If we changed the database schema so that change notes were in the same table as the document id / user facing version then we could find them much more efficiently.

Decision

We will add document_id and user_facing_version columns to the change_notes table. These will contain a copy of the values in the editions table, populated when the change_note entry is saved (and back-filled in a batch job for old change notes).

This idea was explored in this PR.

Implementation plan

  1. Update any queries that join change_notes and editions to fully qualify document_id and user_facing_version columns (i.e. use "editions"."document_id" not just "document_id") to avoid ambiguous queries once we add columns
  2. Deploy publishing-api to all environments
  3. Add the document_id and user_facing_version columns to the change_notes table in a database migration
  4. Add an index to the change_notes.document_id column
  5. Update the code to ensure that whenever we save ChangeNote models we populate the document_id and user_facing_version columns with the values from the referenced edition
  6. Populate the new columns in change_notes with a rake task (or some other kind of job)
  7. Update the change_notes_for_edition and change_notes_for_linked_content_blocks queries to avoid joining editions
  8. Hopefully, see a big performance improvement in change history queries!

Consequences

Queries to get change notes for a document will be much faster

🚀

Thanks to all the columns of interest being in the same table, we'll be able to do a much simpler index scan.

It will be easier for us to refactor the way we store superseded editions

Publishing API's database is huge, largely because we store every historical version of every edition.

Because we use local copies of (redacted) database dumps in our development workflow, the size of the database causes problems for local development.

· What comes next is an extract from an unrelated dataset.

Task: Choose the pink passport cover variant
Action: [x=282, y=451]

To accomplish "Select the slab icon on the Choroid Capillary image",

Database dumps take a long time to download and restore, and use a lot of bandwidth and disk space. A long term goal is to factor the database in such a way that we could exclude historical editions from database dumps, to make them easier to work with in local development.

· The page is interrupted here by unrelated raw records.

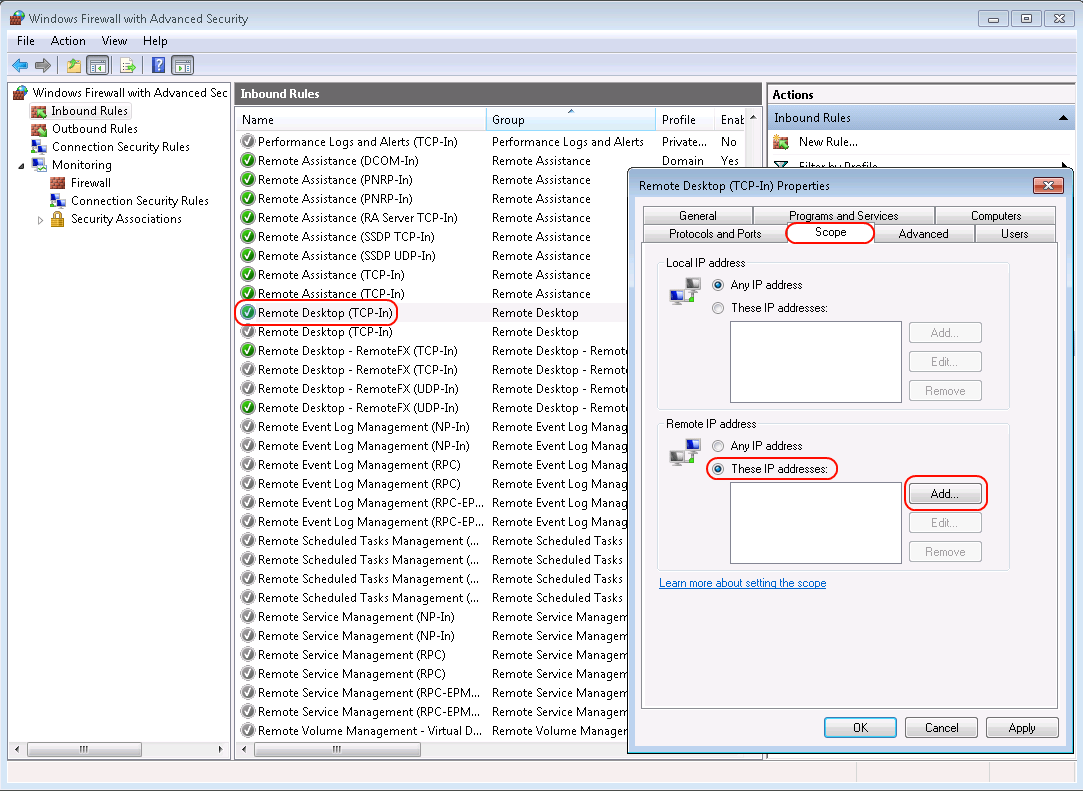The width and height of the screenshot is (1083, 791).
Task: Open 'Learn more about setting the scope' link
Action: pos(742,583)
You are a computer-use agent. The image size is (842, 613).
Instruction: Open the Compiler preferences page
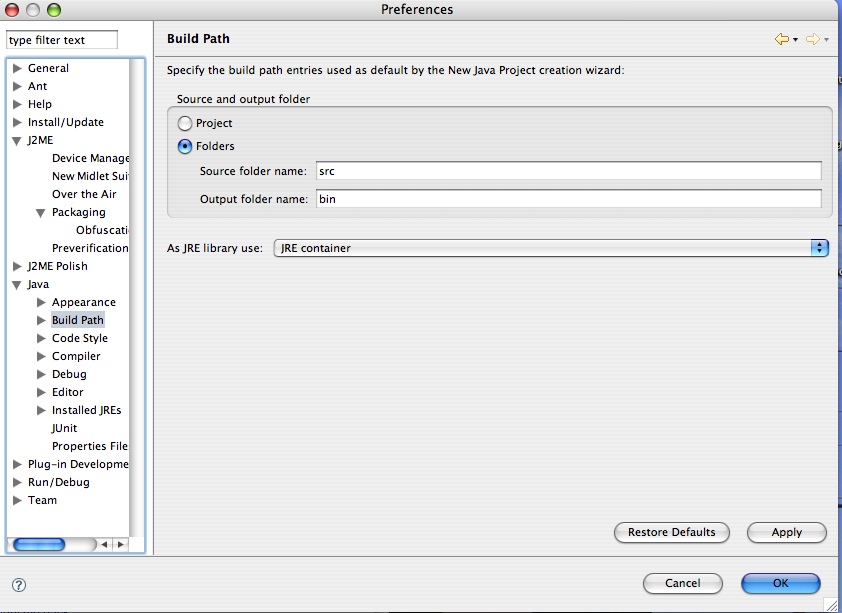76,356
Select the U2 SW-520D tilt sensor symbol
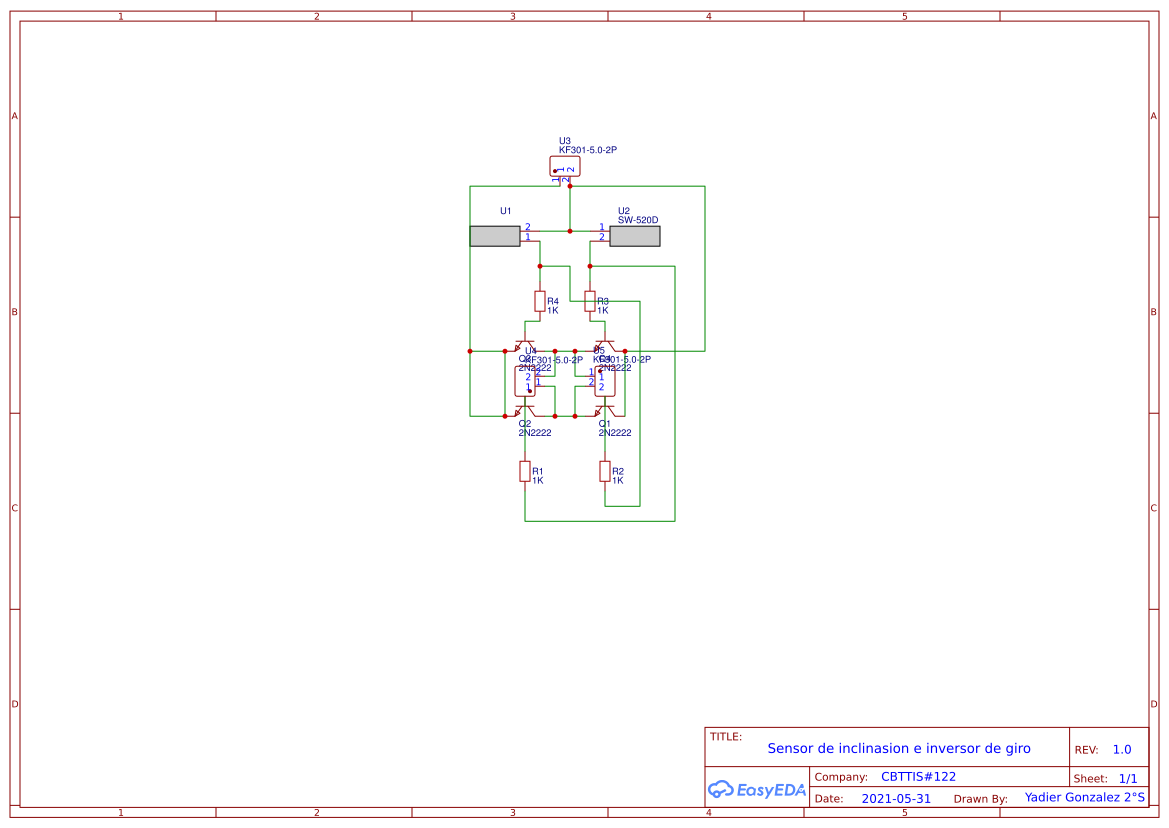This screenshot has height=828, width=1169. click(x=634, y=234)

Historical versions of editions are currently stored in the editions table, with the content_store column set to NULL and the state column set to 'superseded'.

One reason we need these superseded editions is that we need to look up change notes for documents, so we need the mapping from document_id to edition_id. Once we have the document_id column in change_notes, we don't need to query editions when getting change history for a document - we only need to look at the change_notes table.

The fewer places where publishing-api relies on the presence of superseded editions in the editions table, the easier it will be to refactor the schema (e.g. by moving them into a separate superseded_editions table, or by partitioning the editions table on content_store).

We'll be storing the document to edition mapping in two places

We're storing "which edition belongs to which document" in two places - the editions table, and the change notes table.

This denormalization simplifies the joins required when querying change notes, but adds a bit of data redundancy.

The main risk with data redundancy is update anomalies - for example, if we allowed editions to change which document they belonged to, it would be possible to update the document for an edition in the editions table but forget to update the other document_id in the change_notes table. In practice, editions never move from one document to another, and user_facing_version never changes once an edition is created. So I don't think there's a realistic data hazard in doing it this way.

Alternatives considered

Moving change notes into the editions table

A previous version of this ADR considered moving the change_notes columns into editions, and then dropping the change_notes table.

This would have brought the same performance benefits, without needing to denormalize the database schema. However, we felt that it was a step in the wrong direction in terms of optimising the storage of superseded editions - it would have made it more difficult to refactor the database schema to store superseded editions separately to live / draft editions.